China has formulated a comprehensive action plan to support the struggling real estate sector as Beijing steps up the effort to boost the country’s economic growth, the official Xinhua News Agency reported on Friday.
Top financial regulators have drafted a package of 21 major tasks aimed at ease a cash crunch for “quality property developers”, according to Xinhua.
The authority pledged to accelerate the lending of previously announced 150 billion yuan aimed for ensuring home deliveries, set up an additional 200 billion yuan special fund for the purpose, and also roll out a 100 billion yuan support plan for rental housing loans, the report said.
Financial institutions and property developers are encouraged to have negotiations about “reasonable debt extension”, it added.
“The move is aimed at bringing quality property developers’ balance sheets back to a safe range and help smooth transition of the industry to a new development model,” Xinhua said.

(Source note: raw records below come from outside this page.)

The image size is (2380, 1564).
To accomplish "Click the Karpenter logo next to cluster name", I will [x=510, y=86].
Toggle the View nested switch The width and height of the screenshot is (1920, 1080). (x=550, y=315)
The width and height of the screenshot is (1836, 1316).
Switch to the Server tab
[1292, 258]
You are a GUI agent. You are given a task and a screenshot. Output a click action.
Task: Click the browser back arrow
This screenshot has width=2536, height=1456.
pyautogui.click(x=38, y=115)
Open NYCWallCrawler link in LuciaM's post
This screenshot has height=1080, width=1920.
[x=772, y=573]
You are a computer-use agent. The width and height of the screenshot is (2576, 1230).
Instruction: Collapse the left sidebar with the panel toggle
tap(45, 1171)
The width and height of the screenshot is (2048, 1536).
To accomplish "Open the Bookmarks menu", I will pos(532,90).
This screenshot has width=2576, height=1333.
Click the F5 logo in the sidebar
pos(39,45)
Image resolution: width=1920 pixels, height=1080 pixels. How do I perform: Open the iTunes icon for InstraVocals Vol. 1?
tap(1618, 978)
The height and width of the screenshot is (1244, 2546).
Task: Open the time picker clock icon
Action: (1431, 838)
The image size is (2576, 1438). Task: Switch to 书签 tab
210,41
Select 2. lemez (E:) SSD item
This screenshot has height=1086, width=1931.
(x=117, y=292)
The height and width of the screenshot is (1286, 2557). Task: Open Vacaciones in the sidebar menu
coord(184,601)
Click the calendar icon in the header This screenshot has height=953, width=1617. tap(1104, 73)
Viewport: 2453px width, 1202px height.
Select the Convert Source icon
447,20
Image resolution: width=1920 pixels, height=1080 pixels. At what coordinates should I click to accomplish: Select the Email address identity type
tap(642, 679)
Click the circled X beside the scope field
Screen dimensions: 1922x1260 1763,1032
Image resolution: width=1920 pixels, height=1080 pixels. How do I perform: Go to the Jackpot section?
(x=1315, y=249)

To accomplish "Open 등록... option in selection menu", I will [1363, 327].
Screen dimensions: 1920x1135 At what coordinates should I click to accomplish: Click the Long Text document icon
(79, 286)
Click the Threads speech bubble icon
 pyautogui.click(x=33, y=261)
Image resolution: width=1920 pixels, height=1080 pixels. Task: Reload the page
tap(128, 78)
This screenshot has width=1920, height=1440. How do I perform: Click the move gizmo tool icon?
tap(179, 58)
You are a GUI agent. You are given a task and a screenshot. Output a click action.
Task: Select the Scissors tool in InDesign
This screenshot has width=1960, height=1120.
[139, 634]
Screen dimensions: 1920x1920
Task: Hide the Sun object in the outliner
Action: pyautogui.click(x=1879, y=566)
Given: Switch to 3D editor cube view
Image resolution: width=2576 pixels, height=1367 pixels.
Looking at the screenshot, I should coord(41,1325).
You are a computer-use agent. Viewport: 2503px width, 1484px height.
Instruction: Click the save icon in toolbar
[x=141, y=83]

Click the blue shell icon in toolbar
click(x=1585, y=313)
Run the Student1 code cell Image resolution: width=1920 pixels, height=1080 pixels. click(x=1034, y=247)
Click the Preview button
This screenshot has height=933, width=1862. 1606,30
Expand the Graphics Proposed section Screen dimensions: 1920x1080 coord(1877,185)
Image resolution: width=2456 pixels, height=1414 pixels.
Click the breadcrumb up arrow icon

China will reasonably extend the grace period for the “collective management system for real estate loans” and improve the “Three Red Lines” policy introduced for 30 developers in a pilot scheme improving some parameters while maintaining the basic framework unchanged, it said.
The report didn’t specify the criteria of “quality developers, but describing developers that have a relatively large size, projects scattered in different regions and “systemic importance”.
The “three red lines” policy, rolled out in August 2021, restricts the amount of new borrowing property developers can raise each year placing caps on their debt ratios. It is seen as a major force that helped push many Chinese developers off the cliff.
The new work plan comes after the central government emphatically stepped in to support beleaguered developers in an attempt to arrest the market’s free fall, signalling a policy shift to save the bruised sector.
The People’s Bank of China said on Friday that the average new mortgage rate in December was 4.26%, 1.37 basis point lower than that in last year, hitting the lowest level since 2008.
Earlier in January, the PBOC said if prices for newly-built homes drop for three consecutive months in a year, local authorities can choose to maintain, lower or even eliminate minimum interest rates on loans for a first home.
China’s property market, one of the country’s most important sectors, supporting its rapid economic growth, has been rattled slumping home prices, weak sales and a crippling debt crisis among major developers.